WHAT NEEDS TO BE DONE ->
Say how many lines in the records hold "agent". Nothing but the number should be given.

SOURCE DATA ->
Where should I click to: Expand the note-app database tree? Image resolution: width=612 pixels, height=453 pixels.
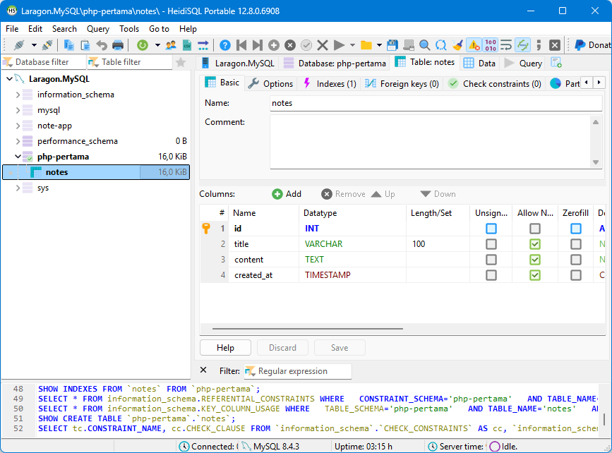click(x=18, y=126)
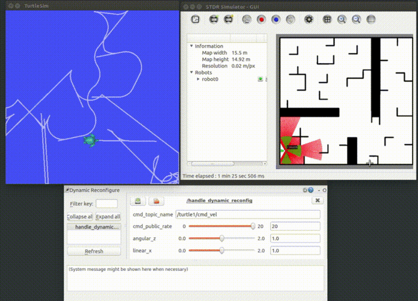Click the angular_z slider handle

pyautogui.click(x=222, y=238)
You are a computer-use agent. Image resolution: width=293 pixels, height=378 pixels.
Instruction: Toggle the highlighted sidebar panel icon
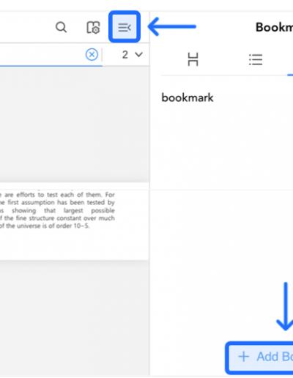tap(125, 27)
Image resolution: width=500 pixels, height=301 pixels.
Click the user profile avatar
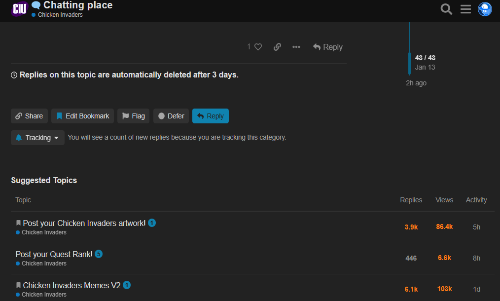click(485, 9)
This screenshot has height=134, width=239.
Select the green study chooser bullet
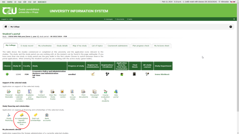point(7,74)
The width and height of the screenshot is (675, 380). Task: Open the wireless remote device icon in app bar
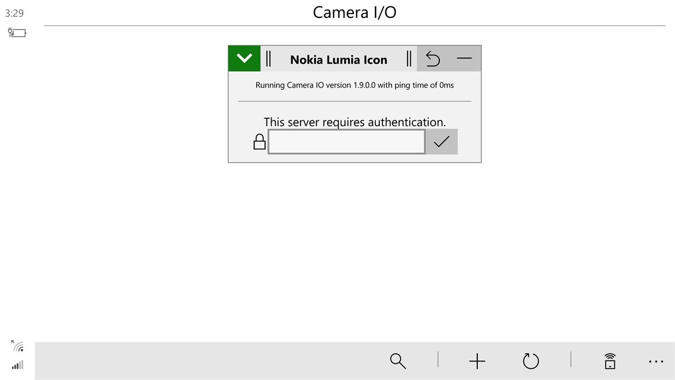point(610,361)
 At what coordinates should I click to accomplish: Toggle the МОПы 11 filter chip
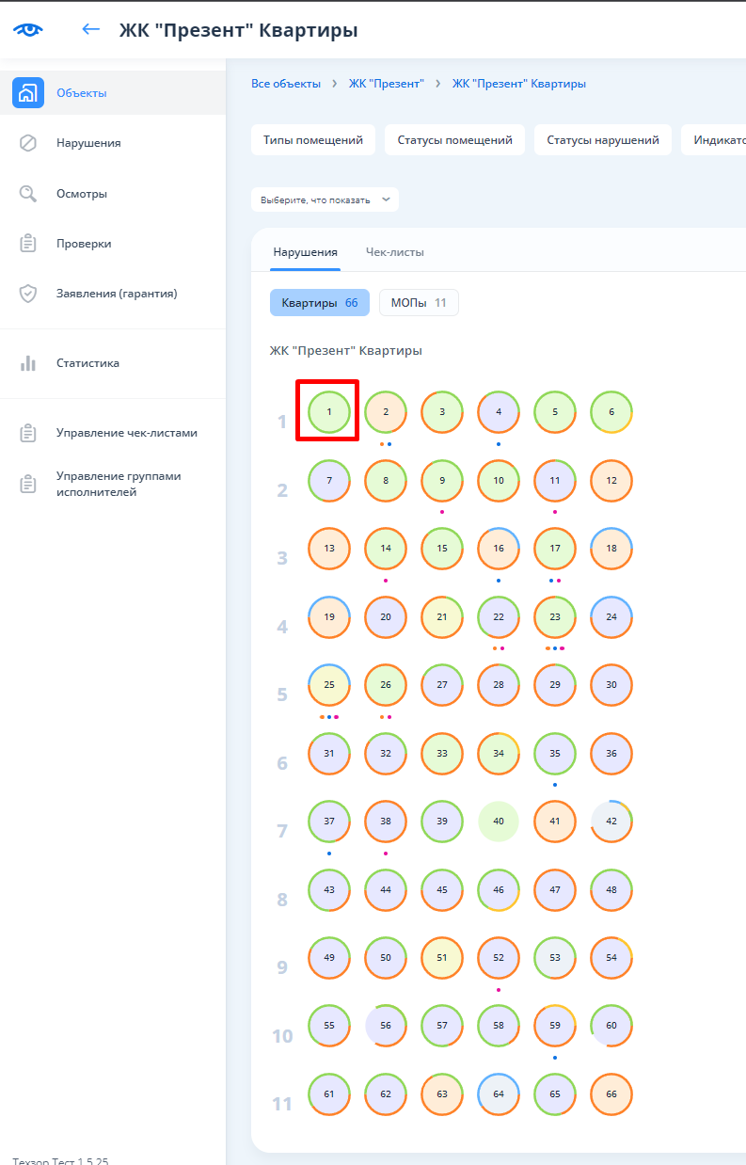point(419,303)
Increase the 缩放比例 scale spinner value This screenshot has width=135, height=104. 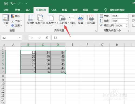pos(127,25)
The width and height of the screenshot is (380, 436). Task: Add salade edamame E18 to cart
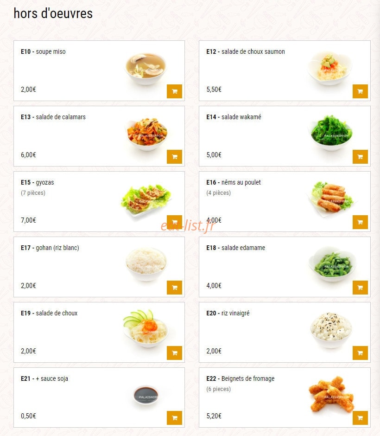pyautogui.click(x=360, y=288)
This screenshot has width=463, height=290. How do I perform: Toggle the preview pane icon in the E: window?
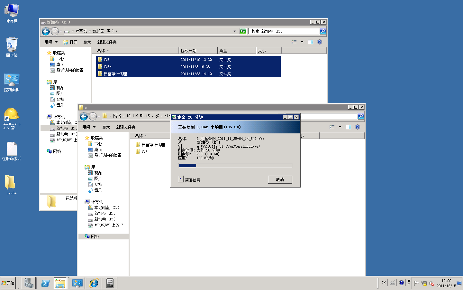[311, 42]
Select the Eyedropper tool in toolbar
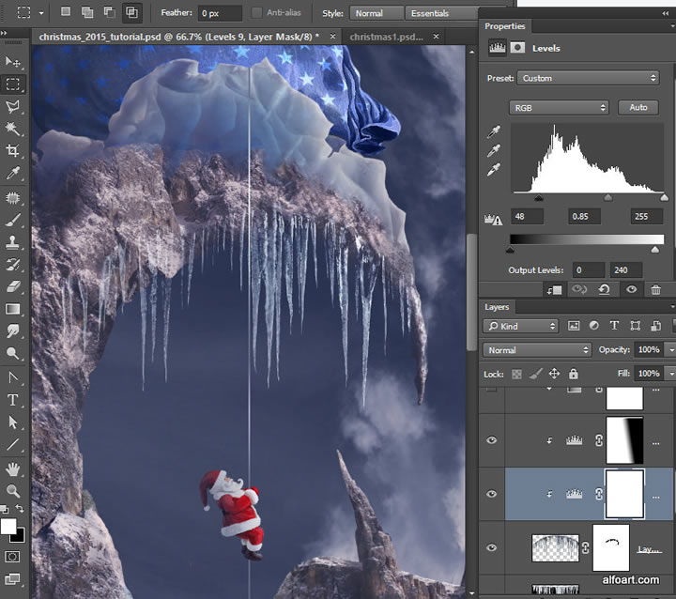This screenshot has width=676, height=599. pos(13,174)
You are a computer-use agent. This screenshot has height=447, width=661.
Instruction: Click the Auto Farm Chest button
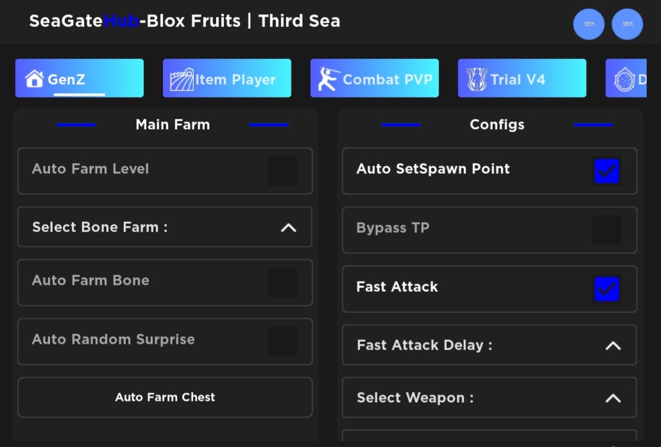(x=165, y=397)
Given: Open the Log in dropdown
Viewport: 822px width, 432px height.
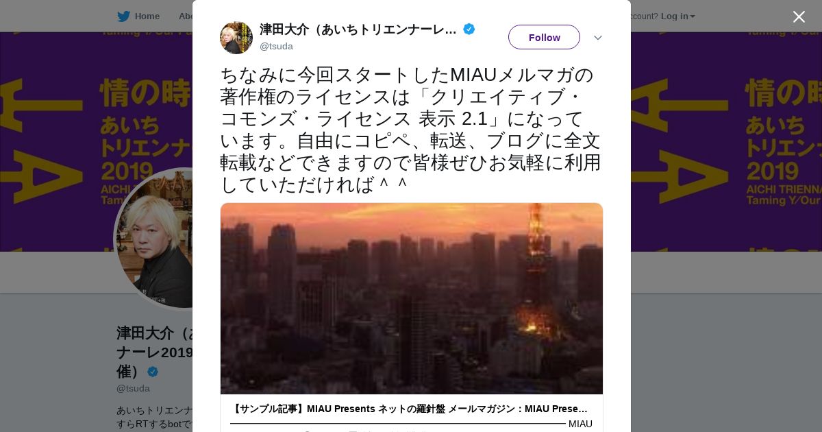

RESPONSE TO THIS EXERCISE ->
2